— TASK BRIEF —
Return every line of the data below that contains the string "named", matching case exactly.

------ RECORDS TO PROCESS

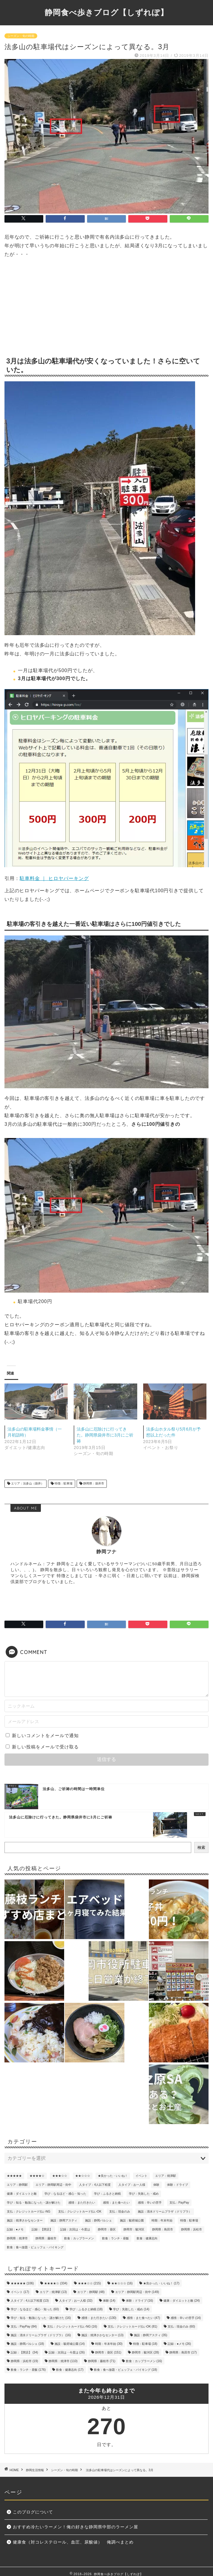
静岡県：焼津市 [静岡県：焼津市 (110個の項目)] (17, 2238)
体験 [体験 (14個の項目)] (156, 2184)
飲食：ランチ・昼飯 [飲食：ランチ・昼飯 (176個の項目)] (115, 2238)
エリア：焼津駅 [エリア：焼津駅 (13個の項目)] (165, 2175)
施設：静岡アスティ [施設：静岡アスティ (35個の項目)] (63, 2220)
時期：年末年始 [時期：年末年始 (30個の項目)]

------------
------ RECORDS TO PROCESS

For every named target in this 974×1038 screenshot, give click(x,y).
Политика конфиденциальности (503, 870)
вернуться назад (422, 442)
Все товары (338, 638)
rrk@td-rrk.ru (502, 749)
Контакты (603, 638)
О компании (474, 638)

------------
------ RECORDS TO PROCESS

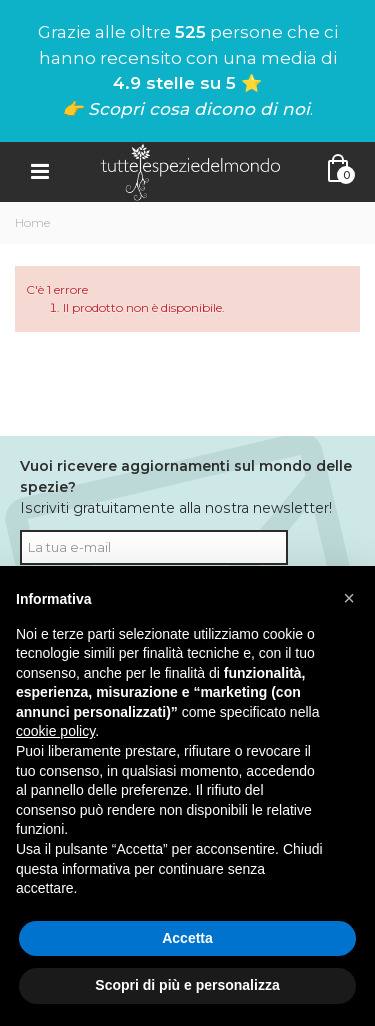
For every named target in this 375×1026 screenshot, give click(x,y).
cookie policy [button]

------------

— ANSWER FOR THE TASK —
For every named target in this 974×1038 screenshot, give click(x,y).
For every named target in this 375×1026 screenshot, give click(x,y).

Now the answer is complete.